Одновременно с этой просьбой я должен рассказать Тебе правду в еще одном, быть может, самом важном деле, особенно потому, что Ты уже давно меня об этом не спрашивала и буквально с молчаливой кротостью старалась не замечать, что вопрос этот начисто выпал из нашей переписки. Я ведь раньше всегда говорил, что физическое мое состояние не позволяет мне жениться, а оно за истекшее время уж никак не улучшилось. Прежде чем написать Тебе одно из своих решающих писем, примерно месяца полтора назад, я побывал у доктора, у нашего семейного врача. Он не особенно мне приятен, но не намного неприятнее всех прочих врачей. В принципе я ему не верю, но позволяю ему себя успокаивать, как и всякому другому врачу. В этом отношении врачи тоже вполне годятся как средство природного целительства. Оное успокоение после подробного обследования я сверх всякой меры от него получил. И в тот же день написал Тебе. Но в последнее время у меня начались сердцебиения, а потом и колющие боли в области сердца, которые, конечно же, по большей части, но не всецело обусловлены непереносимой разлукой с Тобой. Отчасти же они вызваны тем, что я в последнее время много плавал и слишком много и слишком быстро бродил по окрестностям, все это, впрочем, с одной только целью себя изнурить и таким образом обуздать мое к Тебе влечение. Мне все это, впрочем, не помогло, зато теперь вот боли в сердце. Сегодня я снова побывал у врача. В организме, как он выразился, он ничего не находит, хотя в каком-то одном месте мои сердечные тоны кажутся ему не вполне чистыми.
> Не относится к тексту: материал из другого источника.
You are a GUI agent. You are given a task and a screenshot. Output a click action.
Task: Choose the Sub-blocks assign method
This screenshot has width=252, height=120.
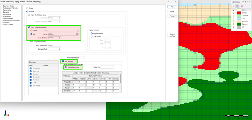tap(91, 37)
А посему лучше всего мне сейчас уйти в отпуск (невозможно), попринимать кое-какие таблетки (тоже невозможно), больше и крепче спать (тоже невозможно), на юг не ездить, от плаванья воздержаться (невозможно) и перестать нервничать (невозможно и подавно).

Вот что мне нужно было Тебе сообщить, прежде чем писать Твоему отцу.

Я уже заранее радуюсь письмам, которые регулярно начнут приходить от Тебя если не завтра, то уж в среду обязательно!

Твой Франц.

6.08.1913

Наконец-то я снова вижу Твой милый почерк. Открытки из Гамбурга я вообще не получил, может, Ты неправильно или недостаточно разборчиво их надписала? На сегодняшней, к примеру, указан адрес Никласштрассе, 6, [78] подобная ошибка при некоторых обстоятельствах может причинить мне немало страданий.

78

Семья Кафки жила тогда в доме № 36 по Никласштрассе

О родителях моих мы больше говорить не будем; все, что они имели сказать по части предостережений, сказано и выслушано. Зато относительно письма Твоему отцу я от Тебя решающего слова все еще не имею, скорее три противоречащих друг другу рекомендации. Я, впрочем, и не жду от Тебя совета, а просто отошлю письмо Твоему отцу (правда, обращено оно только к отцу, матушка там лишь однажды упоминается, форму обращения к отцу и матери вместе я так и не смог найти), как только получу от Тебя ответ на последнюю историю с моим сердцем. Сегодня, к примеру, я вообще не спал, совсем, ни одного боя часов, по-моему, не пропустил, только задремывал иногда, и какая-то мысль, касающаяся Тебя, вот только не помню какая, словно ткацкий челнок, беспрерывно, однообразно и неистово сновала сквозь мою полудрему.